Students who have earned an associate’s degree could enroll in the 2+2 program and take classes at GW to round out their health sciences training, a field with growing job opportunities as health care expertise becomes more in-demand, Bocchino said.

“Job opportunities for those trained in the health sciences are expanding like never before,” he said in an email. “Partnering with community colleges, such as Northern Virginia Community College (NOVA), helps us meet these growing demands.”

The school is looking to affiliate with all the local community colleges, he added.

The Virginia campus houses undergraduate programs in pharmaceutical sciences, as well as nursing and integrated information, science and technology. The School of Nursing has a similar partnership with Montgomery College in Maryland and the Virginia Community College System.
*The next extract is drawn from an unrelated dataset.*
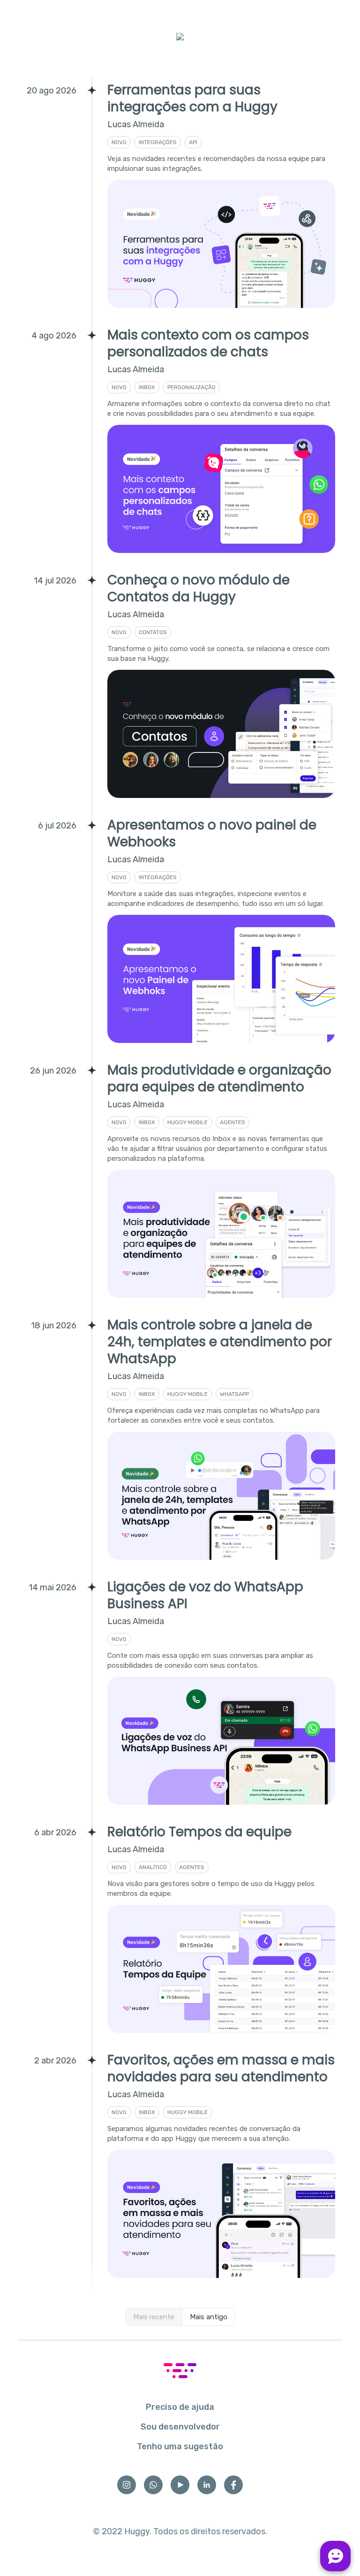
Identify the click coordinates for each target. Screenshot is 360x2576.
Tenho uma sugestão (180, 2446)
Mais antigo (208, 2317)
Offering programs to students who are already attending local two-year colleges can help spread awareness of GW in Virginia, Bocchino said. The medical school is already recruiting for a post-baccalaureate program that would allow students interested in going to medical school to complete requirements for admissions, as well as transfer into the pharmaceutical sciences program.

Bocchino said he hopes to start accepting students to other programs “in the coming years.”

By launching programs that target students at community colleges and promoting the programs on the Virginia campus at local high schools, the University is showing that it’s “accessible” to local students, he added.

Partnerships between public four-year universities and community colleges have long been common, but there are fewer between two-year colleges and private institutions, said Matt Giani, a research assistant professor in the Office of Community College Research and Leadership at the University of Illinois.

Giani called GW a “pioneer” among selective institutions for launching more partnerships with community colleges.

Community college students make up more than 50 percent of GW’s transfer students.

Offering clear pathway programs can ensure that students who start at community college will earn credits that transfer into the new institution, Giani said.

“While there may be a stigma surrounding community college students that they are less capable or qualified, the facts show that they perform at the same level and are just as likely to graduate as students who began at university as freshmen,” he said.